Connections are pooled and reused per URI, so repeated calls to the same database don't reopen a client.
Operations
operation | What it does | Result stored |
|---|---|---|
findOne (default) | Returns the first matching document | the document object (or null) |
find | Returns matching documents, capped at 100 | an array of documents |
insertOne | Inserts the query object as a new document | { insertedId } |
updateOne | Query is { filter, update }; applies the update | { matchedCount, modifiedCount } |
deleteOne | Deletes the first matching document | { deletedCount } |
The result is stored under resultVar (default result).
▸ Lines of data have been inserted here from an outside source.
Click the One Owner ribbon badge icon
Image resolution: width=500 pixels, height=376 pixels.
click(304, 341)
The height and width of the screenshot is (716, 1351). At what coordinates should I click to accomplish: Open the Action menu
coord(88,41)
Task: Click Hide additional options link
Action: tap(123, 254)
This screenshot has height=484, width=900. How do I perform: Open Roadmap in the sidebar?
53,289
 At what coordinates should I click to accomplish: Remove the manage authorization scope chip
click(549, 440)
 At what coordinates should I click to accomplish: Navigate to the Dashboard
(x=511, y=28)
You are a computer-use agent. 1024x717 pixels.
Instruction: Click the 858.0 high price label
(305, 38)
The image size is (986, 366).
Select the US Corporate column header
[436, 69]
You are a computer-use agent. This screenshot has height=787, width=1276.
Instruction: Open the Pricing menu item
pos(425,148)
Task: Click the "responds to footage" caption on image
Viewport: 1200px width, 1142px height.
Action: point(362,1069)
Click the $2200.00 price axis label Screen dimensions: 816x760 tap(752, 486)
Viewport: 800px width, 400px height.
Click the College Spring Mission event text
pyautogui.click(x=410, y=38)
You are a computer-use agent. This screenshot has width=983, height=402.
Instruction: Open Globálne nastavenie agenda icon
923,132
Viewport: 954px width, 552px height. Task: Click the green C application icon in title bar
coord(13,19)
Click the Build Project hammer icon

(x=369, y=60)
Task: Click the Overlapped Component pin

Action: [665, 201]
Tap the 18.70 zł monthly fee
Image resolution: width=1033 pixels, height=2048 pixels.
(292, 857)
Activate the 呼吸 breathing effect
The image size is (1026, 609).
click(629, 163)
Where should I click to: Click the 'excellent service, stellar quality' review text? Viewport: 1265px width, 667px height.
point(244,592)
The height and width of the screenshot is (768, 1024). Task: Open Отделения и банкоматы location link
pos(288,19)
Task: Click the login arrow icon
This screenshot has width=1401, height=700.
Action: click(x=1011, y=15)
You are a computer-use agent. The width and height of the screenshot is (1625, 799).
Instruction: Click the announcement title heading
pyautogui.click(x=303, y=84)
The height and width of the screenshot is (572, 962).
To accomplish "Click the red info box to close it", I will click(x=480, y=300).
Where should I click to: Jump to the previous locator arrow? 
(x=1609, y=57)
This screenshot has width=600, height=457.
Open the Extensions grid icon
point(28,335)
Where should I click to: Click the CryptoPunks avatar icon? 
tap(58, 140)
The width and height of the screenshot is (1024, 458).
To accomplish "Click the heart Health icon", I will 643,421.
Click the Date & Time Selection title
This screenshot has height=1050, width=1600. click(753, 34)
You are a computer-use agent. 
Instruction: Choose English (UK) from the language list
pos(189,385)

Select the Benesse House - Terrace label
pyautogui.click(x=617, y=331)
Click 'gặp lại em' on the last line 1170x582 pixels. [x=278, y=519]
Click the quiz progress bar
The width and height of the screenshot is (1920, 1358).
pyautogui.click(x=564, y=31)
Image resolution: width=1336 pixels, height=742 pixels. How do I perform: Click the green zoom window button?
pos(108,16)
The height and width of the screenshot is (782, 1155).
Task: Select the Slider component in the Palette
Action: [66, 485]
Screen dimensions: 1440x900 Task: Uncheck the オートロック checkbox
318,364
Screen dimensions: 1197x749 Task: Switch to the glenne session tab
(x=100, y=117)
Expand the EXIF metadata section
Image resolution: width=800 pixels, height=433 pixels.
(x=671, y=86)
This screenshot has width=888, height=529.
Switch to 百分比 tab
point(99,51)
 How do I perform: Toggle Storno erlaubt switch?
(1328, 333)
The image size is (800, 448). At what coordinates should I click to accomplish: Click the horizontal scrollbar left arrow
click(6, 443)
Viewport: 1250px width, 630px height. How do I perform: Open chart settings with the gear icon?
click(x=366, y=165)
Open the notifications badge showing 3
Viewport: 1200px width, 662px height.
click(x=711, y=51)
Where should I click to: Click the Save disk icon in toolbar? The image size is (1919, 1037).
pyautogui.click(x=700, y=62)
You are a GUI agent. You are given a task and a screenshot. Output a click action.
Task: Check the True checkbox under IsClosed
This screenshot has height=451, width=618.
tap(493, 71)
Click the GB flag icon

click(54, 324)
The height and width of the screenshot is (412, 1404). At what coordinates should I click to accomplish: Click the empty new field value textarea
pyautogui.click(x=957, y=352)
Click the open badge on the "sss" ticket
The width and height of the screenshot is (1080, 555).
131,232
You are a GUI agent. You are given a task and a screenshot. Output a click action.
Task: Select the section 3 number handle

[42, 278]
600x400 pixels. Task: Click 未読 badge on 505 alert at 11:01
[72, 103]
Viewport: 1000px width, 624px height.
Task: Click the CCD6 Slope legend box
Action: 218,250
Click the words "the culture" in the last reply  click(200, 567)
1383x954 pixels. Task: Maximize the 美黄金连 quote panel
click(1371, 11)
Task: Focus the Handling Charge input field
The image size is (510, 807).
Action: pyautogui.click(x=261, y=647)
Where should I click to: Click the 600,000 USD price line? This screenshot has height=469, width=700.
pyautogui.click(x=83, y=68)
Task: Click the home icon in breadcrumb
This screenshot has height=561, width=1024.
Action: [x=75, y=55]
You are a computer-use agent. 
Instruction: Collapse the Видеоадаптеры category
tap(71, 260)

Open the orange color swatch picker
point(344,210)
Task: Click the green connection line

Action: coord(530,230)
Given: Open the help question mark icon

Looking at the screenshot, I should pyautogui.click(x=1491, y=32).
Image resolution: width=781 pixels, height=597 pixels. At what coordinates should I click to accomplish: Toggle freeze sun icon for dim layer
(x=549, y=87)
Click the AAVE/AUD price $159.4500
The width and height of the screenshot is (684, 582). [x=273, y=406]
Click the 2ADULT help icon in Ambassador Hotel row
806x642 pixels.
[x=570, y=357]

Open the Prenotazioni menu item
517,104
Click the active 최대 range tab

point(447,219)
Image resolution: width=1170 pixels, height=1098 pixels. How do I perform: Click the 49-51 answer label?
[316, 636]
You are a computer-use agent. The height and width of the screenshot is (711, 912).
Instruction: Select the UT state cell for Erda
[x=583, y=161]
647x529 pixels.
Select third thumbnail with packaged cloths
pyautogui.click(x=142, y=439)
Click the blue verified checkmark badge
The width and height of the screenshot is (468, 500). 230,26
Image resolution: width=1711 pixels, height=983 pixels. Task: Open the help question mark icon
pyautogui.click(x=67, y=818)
If the result is a plain object it's stored as-is; a scalar or array is wrapped as { value: <result> }. So a find array reads as result.value, while a findOne document reads as result.<field>.
Query placeholders
The query template uses double-brace placeholders — {{start.email}} — which are substituted from refs (string values are inserted safely into the JSON). This is distinct from the ${...} syntax used elsewhere.
json
{ "email": "{{start.email}}" }For updateOne, supply both a filter and an update:
json
{ "filter": { "id": "{{start.id}}" }, "update": { "$set": { "seen": true } } }Config
| Field | Required | Description |
|---|---|---|
connectionRef | Yes | The MongoDB connection URI (mongodb://… or mongodb+srv://…). Resolves ${env.X} / ${secrets.X} — keep the real URI in a secret. |
database | Yes | Database name. Resolves ${env.X} / ${secrets.X}. |
collection | Yes | Collection name. Resolves ${env.X} / ${secrets.X}. |
operation | No (default findOne) | One of find, findOne, insertOne, updateOne, deleteOne. |
query | No | JSON template with {{ref}} placeholders. Must resolve to a JSON object. Empty means {}. |
resultVar | No (default result) | Variable the operation result is stored under. |
Ports
| Port | Followed when |
|---|---|
next | The operation succeeded. |
error | The operation failed — bad URI, missing database/collection, invalid query JSON, or a database error. The message is written to error.message, and if error is wired the flow routes there. |
WARNING
A find returns at most 100 documents. If you need more, narrow the query or paginate — the node will not return the full collection.
Example
Look up a user by the email submitted with the request:
text
MongoDB operation: findOne
connectionRef: ${secrets.MONGO_URI}
database: app collection: users
query: { "email": "{{start.email}}" }
resultVar: user
# read later as: user.name, user.plan (or null if no match)Insert a contact-form submission:
text
MongoDB operation: insertOne
connectionRef: ${secrets.MONGO_URI} database: app collection: messages
query: { "email": "{{start.email}}", "message": "{{start.message}}" }
resultVar: saved
# read later as: saved.insertedIdTIP
Never paste a connection string with a password straight into connectionRef. Store it as a workspace secret and reference it with ${secrets.MONGO_URI}.